Personal information
- Born: November 18, 1950 St. Louis, Missouri, U.S.
- Died: December 18, 2022 (aged 72) Tampa, Florida, U.S.
- Listed height: 6 ft 9 in (2.06 m)
- Listed weight: 220 lb (100 kg)

Career information
- High school: McCluer (Florissant, Missouri)
- College: Arkansas State (1969–1974)
- NBA draft: 1974: 8th round, 131st overall pick
- Drafted by: Houston Rockets
- Position: Center

Career highlights
- Southland Player of the Year (1974); 2× First-team All-Southland (1972, 1974); Second-team All-Southland (1971);
- Stats at Basketball Reference

= Steve Brooks (basketball) =

American basketball player (1950–2022)

Stephen Robert Brooks (November 18, 1950 – December 18, 2022) was an American professional basketball player. He played college basketball for the Arkansas State Red Wolves from 1969 to 1974 and was the Southland Player of the Year in 1974. Brooks was selected by the Houston Rockets in the 1974 NBA draft and played professionally overseas.

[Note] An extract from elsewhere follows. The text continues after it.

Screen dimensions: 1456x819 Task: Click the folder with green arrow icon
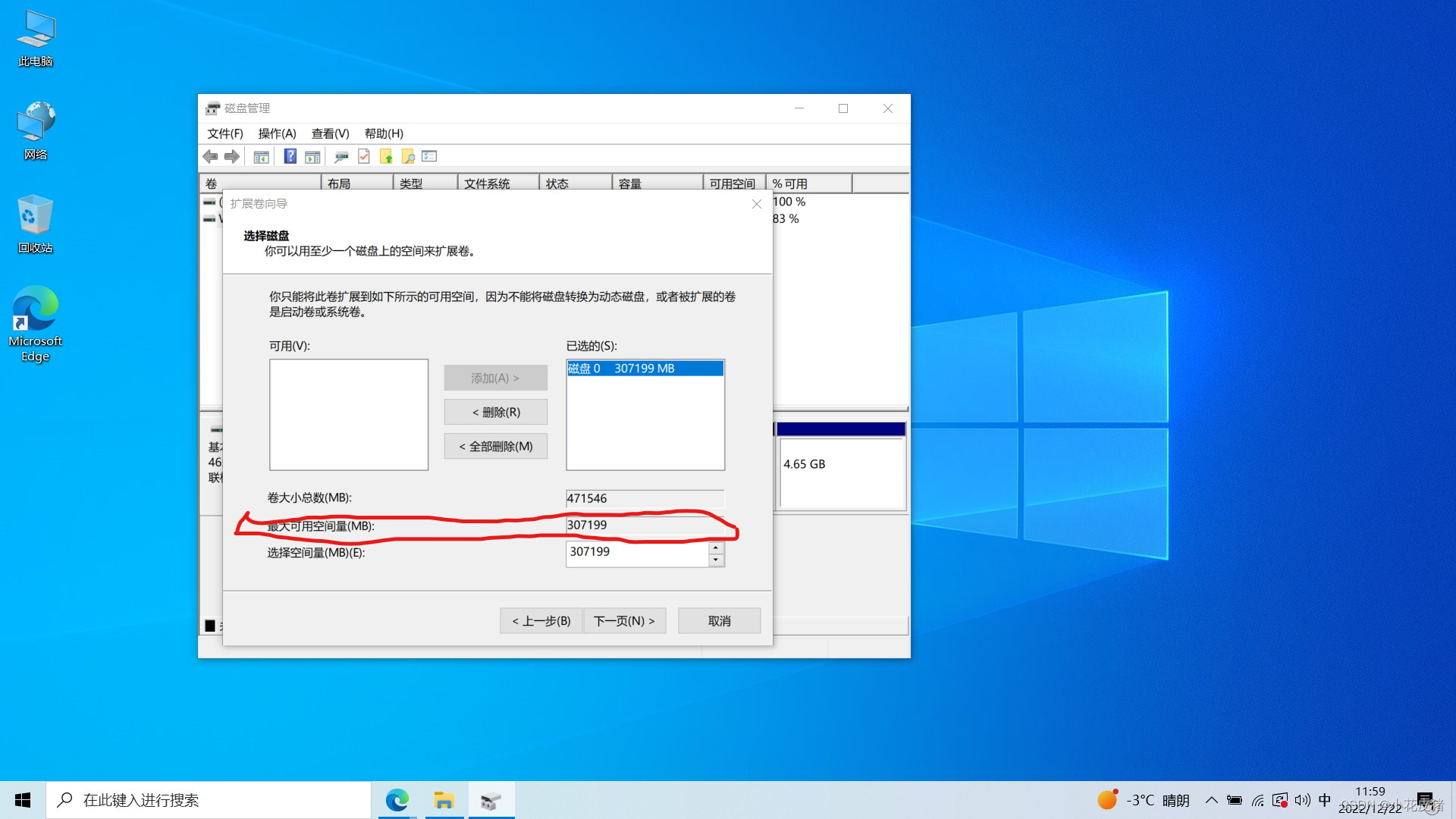386,157
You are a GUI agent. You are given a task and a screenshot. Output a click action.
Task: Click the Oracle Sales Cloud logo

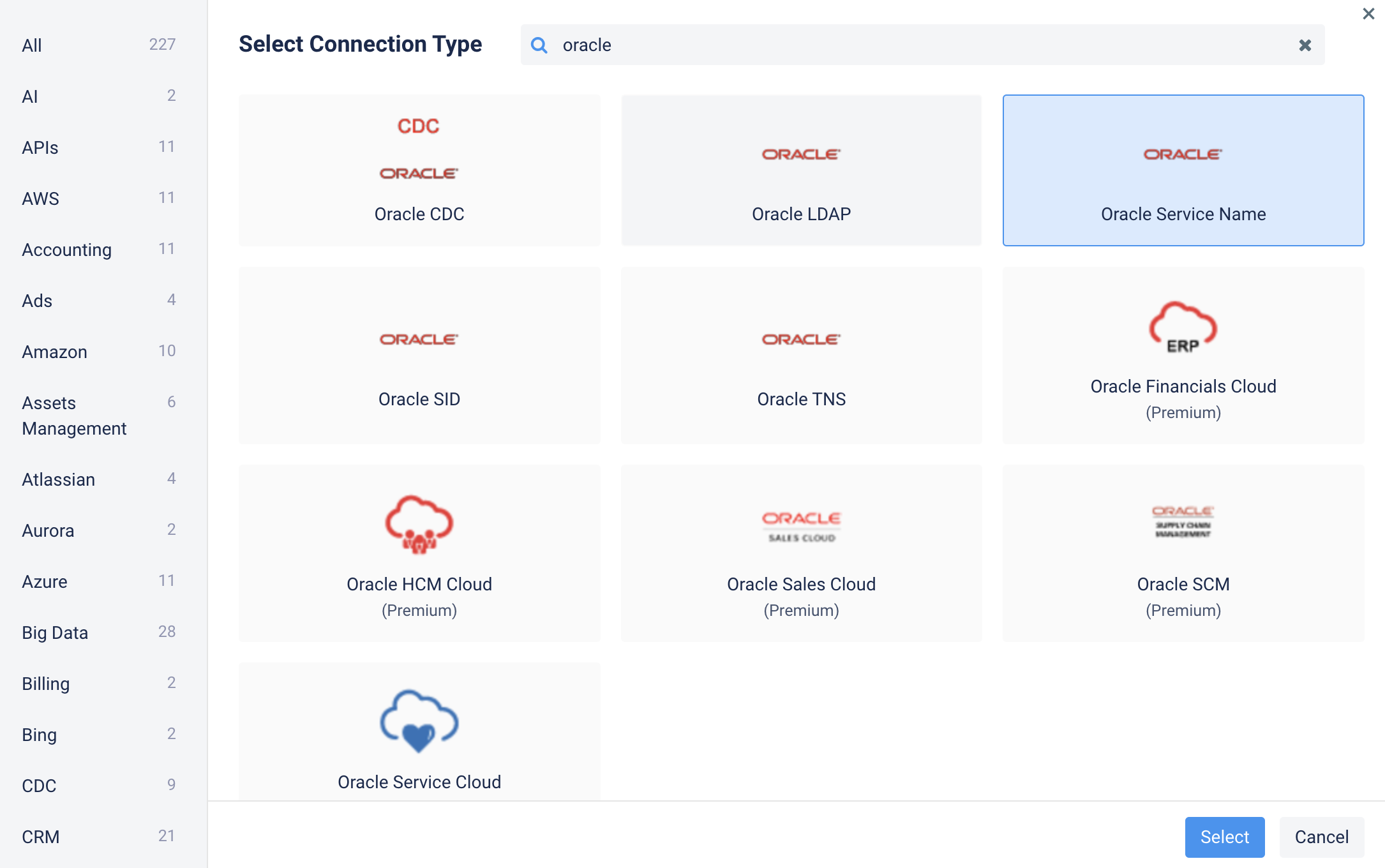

==Early life and college career==
Brooks was born in St. Louis, Missouri, as the oldest of four sons to parents Robert and Shirley. He attended McCluer High School in Florissant, Missouri.

Brooks accepted a full scholarship to attend Arkansas State University and play for the Arkansas State Red Wolves. He was selected to the All-Southland Conference second-team in 1971 and first-team in 1972. Brooks did not play during the 1972–73 season. He was awarded as the Southland Conference Men's Basketball Player of the Year and selected to the All-Southland first-team in 1974.

Brooks ranks ninth on Arkansas State's career scoring list and sixth on the career rebounds list. He was inducted into the Arkansas State University Athletics Hall of Honor in 1995. Brooks was named to the Southland Conference 1970s All-Decade Team in 2013.

==Professional playing career==
Brooks was selected in the 8th round of the 1974 NBA draft by the Houston Rockets. He was selected in the fifth round of the 1974 ABA draft by the Utah Stars. Brooks played professionally in Italy and the Philippines before he decided to focus on private business.

==Later career==
Brooks was an entrepreneur and worked in the security, hardware and hospitality industries for 45 years. He was the senior vice president of three businesses in St. Louis for over 20 years. He relocated to Florida where he founded his final business, a hotel operating supplies company, at the age of 60.

==Personal life==
Brooks was married to his wife for 50 years and had two sons. He was a member of Salem United Methodist Church in St. Louis and Journey Christian Church in Orlando, Florida.

Brooks died on December 18, 2022, in Tampa, Florida.